Лия вложила свою человечность довольно выгодно — годичный контракт в качестве моей подопытной ассистентки обеспечил ей статус основателя клана и неплохую ренту независимо от того, сумеет ли она меня полюбить и завершатся ли мои исследования удачей. Работала добросовестно и полюбила довольно быстро. Я был уверен, что по истечении срока контракта она потребует изменения условий в свою пользу — за старательность и опережение графика — но год кончился почти два месяца назад, а она до сих пор так и не заговорила об этом. Значит, не только добросовестная и честная, но еще и не жадная.
Просто кладезь добродетелей. Ест с руки, старается предугадать любое желание и вообще ради меня на все готова. Даже мириться с ненавистным Алеком. Потому-то и заинтересована она в успехе нашего эксперимента, пожалуй, даже поболее меня самого. Мне-то просто нужно, чтобы рядом был человек. И она сама в такой роли меня вполне страивает — во всяком случае, пока не заговаривает об изменении условий контракта.
Пожалуй, она меня вполне устроит и в качестве долгосрочной партнерши, а то и супруги. Если заговорит об изменении условий контракта — сделаю ей предложение, от которого она не сможет отказаться. А не заговорит — тоже сделаю, но попозже. Когда буду расплачиваться по контракту — то есть проводить ритуал ассимиляции. У Алека губа не дура, девочка действительно очень хороша в постели, и любит это дело, что немаловажно. Я и сам не такой уж новичок в горизонтальных танцах, но Лия — это нечто!

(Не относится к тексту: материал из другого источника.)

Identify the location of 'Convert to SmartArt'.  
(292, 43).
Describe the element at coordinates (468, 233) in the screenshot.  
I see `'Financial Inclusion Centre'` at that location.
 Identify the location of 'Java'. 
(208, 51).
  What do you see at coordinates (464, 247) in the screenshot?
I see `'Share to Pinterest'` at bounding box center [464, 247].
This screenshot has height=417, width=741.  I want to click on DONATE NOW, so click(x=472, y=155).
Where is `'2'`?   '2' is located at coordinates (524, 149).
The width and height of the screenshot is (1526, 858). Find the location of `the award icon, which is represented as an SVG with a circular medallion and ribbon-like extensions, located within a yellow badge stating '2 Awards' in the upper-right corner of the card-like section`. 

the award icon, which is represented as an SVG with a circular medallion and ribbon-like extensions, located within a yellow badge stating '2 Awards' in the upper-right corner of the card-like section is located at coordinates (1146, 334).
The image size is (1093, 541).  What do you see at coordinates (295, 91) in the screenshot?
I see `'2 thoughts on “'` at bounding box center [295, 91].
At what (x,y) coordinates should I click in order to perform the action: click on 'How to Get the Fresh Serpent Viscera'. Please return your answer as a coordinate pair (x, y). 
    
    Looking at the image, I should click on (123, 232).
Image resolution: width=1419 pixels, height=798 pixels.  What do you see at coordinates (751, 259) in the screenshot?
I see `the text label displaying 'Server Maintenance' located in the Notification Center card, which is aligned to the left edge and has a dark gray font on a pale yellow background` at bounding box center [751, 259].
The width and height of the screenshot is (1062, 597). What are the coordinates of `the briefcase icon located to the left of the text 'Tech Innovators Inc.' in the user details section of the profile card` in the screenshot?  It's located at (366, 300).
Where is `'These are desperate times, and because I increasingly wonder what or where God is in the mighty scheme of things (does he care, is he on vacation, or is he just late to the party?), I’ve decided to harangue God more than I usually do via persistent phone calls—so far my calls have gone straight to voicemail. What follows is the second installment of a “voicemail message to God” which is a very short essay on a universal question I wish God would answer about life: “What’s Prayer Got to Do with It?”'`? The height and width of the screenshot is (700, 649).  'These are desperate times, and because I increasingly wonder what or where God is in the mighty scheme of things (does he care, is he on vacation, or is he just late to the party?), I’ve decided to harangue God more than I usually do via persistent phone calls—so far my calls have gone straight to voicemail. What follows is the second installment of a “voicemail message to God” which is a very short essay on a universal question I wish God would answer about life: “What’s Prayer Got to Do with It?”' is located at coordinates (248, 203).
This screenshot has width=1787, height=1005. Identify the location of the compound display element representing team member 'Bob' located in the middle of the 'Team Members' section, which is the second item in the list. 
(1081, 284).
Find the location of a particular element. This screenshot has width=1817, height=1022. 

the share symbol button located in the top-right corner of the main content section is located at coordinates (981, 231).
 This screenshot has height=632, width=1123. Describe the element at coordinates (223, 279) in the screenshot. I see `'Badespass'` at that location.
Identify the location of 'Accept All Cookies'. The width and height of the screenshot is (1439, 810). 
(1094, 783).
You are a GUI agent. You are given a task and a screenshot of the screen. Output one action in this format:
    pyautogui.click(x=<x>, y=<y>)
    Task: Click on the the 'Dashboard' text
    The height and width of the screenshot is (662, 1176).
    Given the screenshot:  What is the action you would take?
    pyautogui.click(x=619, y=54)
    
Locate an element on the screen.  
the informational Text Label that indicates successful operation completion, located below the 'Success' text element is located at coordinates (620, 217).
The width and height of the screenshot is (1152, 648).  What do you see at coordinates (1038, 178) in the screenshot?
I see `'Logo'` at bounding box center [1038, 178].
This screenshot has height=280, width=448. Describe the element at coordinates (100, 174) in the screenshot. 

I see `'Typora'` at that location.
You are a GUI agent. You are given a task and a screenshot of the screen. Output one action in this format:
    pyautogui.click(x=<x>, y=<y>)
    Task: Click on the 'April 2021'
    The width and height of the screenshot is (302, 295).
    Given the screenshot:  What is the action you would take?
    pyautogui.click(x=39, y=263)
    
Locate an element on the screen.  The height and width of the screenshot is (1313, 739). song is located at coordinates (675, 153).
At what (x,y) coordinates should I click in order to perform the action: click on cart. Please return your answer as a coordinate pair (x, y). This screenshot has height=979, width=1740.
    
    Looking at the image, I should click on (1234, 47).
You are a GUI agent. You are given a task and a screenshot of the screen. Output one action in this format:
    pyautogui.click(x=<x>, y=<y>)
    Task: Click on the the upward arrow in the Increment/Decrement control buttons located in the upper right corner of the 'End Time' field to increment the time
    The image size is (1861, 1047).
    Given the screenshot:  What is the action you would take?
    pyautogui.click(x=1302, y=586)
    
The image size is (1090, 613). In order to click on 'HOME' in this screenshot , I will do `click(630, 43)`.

Люди вовсе не так глупы, как наивно полагают многие наши, и Лия — яркое тому подтверждение. Насчет безопасного секса, это она здорово придумала, ну, со скотчем чтобы. Действительно ведь совершенно безопасно, да и ощущения необычные. Просто раздобыла где-то рулон скотча и однажды утром пришла ко мне с заклеенным ртом. Сильно так заклеенным, вкруговую, чтобы точно не отодрать, даже волос не пожалела. Довольно интересно оказалось, когда твой партнер не может кричать в полный голос, в этом есть свое странноватое, но довольно интересное удовольствие. И я было уже подумал, что мы нашли великолепный выход. Но оказалось — ничего подобного.
Потом она снова плакала.
После отличного и просто-таки восхитительного секса она снова давилась всхлипами, запершись у себя и думая, что я не услышу сквозь две закрытые двери. Все настроение испортила. Значит, эти хнеровы поцелуи для людей действительно важнее всего остального и без них никакой кайф не в кайф, а это она так, для меня старалась и собою жертвовала под давлением чисто человечьей окситоциновой дури, зная, что самой потом будет только хуже. Так обломать. Вот ведь дура, хотя и умненькая.
Одно слово — людь.
* * *
Сегодня солнечный желток почти оранжевый, над побережьем буря. Хорошо тем, кто там сейчас, мокрый соленый ветер с острым запахом водорослей принес с моря прохладу, может быть, даже дождь. Может быть, повезет и нам, и до нас дотянет, хотя бы остатки, не все же выливать на не ценящих своего счастья прибрежников. Не особо, впрочем, надеюсь. И не потому, что пессимист — просто по такой жаре даже надеяться лень.
Жара.
Утро еще совсем раннее — а от стены дома за спиной идет ощутимая волна жара. Дом не успел сегодня нагреться, нет, слишком рано — он просто со вчерашнего еще остыть не успел. И перила у лестницы тоже теплые. И ступеньки под босыми ногами. Начинаешь понимать полудиких предков, которые так любили спать в темных и прохладных подвалах. Там пахнет мокрой землей и заплесневелым камнем, там в блаженном сумраке ритмично падают с потолка капли, там живут пауки и разная бесшумная юркая мелочь, не любящая яркого света. Впрочем, у нас подвал сухой, и живности в нем тоже нет. Зато есть темнота. И нет жары.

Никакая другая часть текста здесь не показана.